Category Archives: VISIBILITY

Phil 4.25.16

5:30 – 4:00 VTX

  • Saw this on Twitter about visualizing networks with D3
  • Working my way through the JavaFX tutorial. It is a lot like a blend of Flex and a rethought Swing. Nice, actually…
  • Here is the list of stock components
  • Starting with the ope file dialog – done.
  • Yep, there’s a spinner. And here’s dials and knobs
  • And here’s how to do a word cloud.
  • Here’s a TF-IDF implementation in JAVA. Need to build some code that reads in from our ‘negative match’ ‘positive match’ results and start to get some data driven terms
  • Tregex is a utility for matching patterns in trees, based on tree relationships and regular expression matches on nodes (the name is short for “tree regular expressions”). Tregex comes with Tsurgeon, a tree transformation language.

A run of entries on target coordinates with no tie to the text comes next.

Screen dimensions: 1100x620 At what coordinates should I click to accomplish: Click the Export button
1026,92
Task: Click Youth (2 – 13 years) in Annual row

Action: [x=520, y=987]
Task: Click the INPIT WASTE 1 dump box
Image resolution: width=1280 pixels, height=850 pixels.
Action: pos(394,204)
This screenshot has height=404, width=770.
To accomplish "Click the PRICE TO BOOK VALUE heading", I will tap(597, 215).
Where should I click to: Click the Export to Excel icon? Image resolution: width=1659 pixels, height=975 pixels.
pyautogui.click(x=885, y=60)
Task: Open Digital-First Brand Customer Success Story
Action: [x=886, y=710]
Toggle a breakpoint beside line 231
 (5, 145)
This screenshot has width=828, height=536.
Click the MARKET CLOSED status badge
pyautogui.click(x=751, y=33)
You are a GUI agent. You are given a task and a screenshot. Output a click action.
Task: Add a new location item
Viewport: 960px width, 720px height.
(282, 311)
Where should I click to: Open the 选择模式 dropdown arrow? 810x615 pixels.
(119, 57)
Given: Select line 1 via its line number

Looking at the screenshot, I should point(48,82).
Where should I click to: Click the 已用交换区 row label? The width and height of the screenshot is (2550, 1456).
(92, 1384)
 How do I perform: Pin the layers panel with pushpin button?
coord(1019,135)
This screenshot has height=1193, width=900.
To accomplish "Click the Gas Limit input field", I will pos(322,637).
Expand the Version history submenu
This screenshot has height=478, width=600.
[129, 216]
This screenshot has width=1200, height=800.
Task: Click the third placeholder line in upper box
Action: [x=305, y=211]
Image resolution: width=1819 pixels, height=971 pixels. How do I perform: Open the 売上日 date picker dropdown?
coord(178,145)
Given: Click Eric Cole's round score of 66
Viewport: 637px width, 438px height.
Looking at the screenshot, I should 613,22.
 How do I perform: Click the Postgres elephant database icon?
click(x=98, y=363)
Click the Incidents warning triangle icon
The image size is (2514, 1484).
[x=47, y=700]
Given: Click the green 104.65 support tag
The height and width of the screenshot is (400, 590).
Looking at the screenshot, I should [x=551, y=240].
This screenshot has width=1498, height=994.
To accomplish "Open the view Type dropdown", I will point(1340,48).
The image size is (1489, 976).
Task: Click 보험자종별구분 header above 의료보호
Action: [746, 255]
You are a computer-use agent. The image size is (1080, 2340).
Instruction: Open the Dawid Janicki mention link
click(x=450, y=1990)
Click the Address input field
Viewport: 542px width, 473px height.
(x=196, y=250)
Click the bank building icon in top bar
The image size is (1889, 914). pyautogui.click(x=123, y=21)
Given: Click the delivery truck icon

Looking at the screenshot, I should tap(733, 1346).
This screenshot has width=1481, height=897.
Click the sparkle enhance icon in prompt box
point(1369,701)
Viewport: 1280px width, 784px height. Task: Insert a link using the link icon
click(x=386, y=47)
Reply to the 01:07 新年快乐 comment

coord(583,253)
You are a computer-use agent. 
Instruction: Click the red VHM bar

Also included from version 2.0 on is a similar package which operates on dependency graphs (class SemanticGraph, calledsemgrex).
  • Semgrex
  • Sprint review
    • Google CSEs
      • Switched over from my personal CSEs to Vistronix CSEs
      • Added VCS rep for CSEs
      • Figured out how to save out and load CSE from XML
      • Added a few more CSEs ONLY_NET, MOBY_DICK
      • Wrote up care and feeding document for Confluence
      • Added blacklists
    • Rating App
      • Re-rigged the JPA classes to be Ontology-agnostic Version 2 of nearly everything)
      • Upped my JQL game to handle SELECT IN WHERE precompiled queries
      • Reading in VA and PA data now
      • Added the creation of a text JSON object that formalizes the rating of a flag
      • Got hooked up to the Talend DB!!!
      • Deployed initial version(s)
      • Added backlink logging using SemRush
    • Future work
      • Developed Excel ingest
      • Still working on PDF and Word ingest
Advertisements

Phil 2.11.16

6:00 – 4:00 VTX

  • Continuing Participatory journalism – the (r)evolution that wasn’t. Content and user behavior in Sweden 2007–2013
  • Need to see if I can get this on Monday: Rethinking Journalism: trust and participation in a transformed news landscape. Got the kindle book.
  • Need to add a menubar to the Gui app that has a ‘data’ and ‘queries’ tab. Data runs the data generation code. Queries has a list of questions that clears the output and then sends the results to the text area.
  • Still need to move the db to a server. Just realized that it could be a MySql db on Dreamhost too. Having trouble with that. It might be the eclipse jar? Here’s the hibernate jar location in maven:
    <groupId>org.hibernate.javax.persistence</groupId>
    <artifactId>hibernate-jpa-2.0-api</artifactId>
    <version>1.0.1.Final</version>
  • Gave up on connecting to Dreamhost. I think it’s a permissions thing. Asked Heath to look into creating a stable DB somewhere. He needs to talk to Damien.
  • Webhose.io – direct access to live & structured data from millions of sources.
  • Search by date: https://support.google.com/news/answer/3334?hl=en
    • Google news search that produces Json for the last 24 hours:
      ?q=malpractice&safe=off&hl=en&gl=us&authuser=0&tbm=nws&source=lnt&tbs=qdr:d
  • Played around with a bunch of queries, but in the end, I figured that it was better to write the whole works out in a .csv file and do pivot tables in Excel.
  • Adding the ability to read a config file to set the search engines, lables, etc for generation.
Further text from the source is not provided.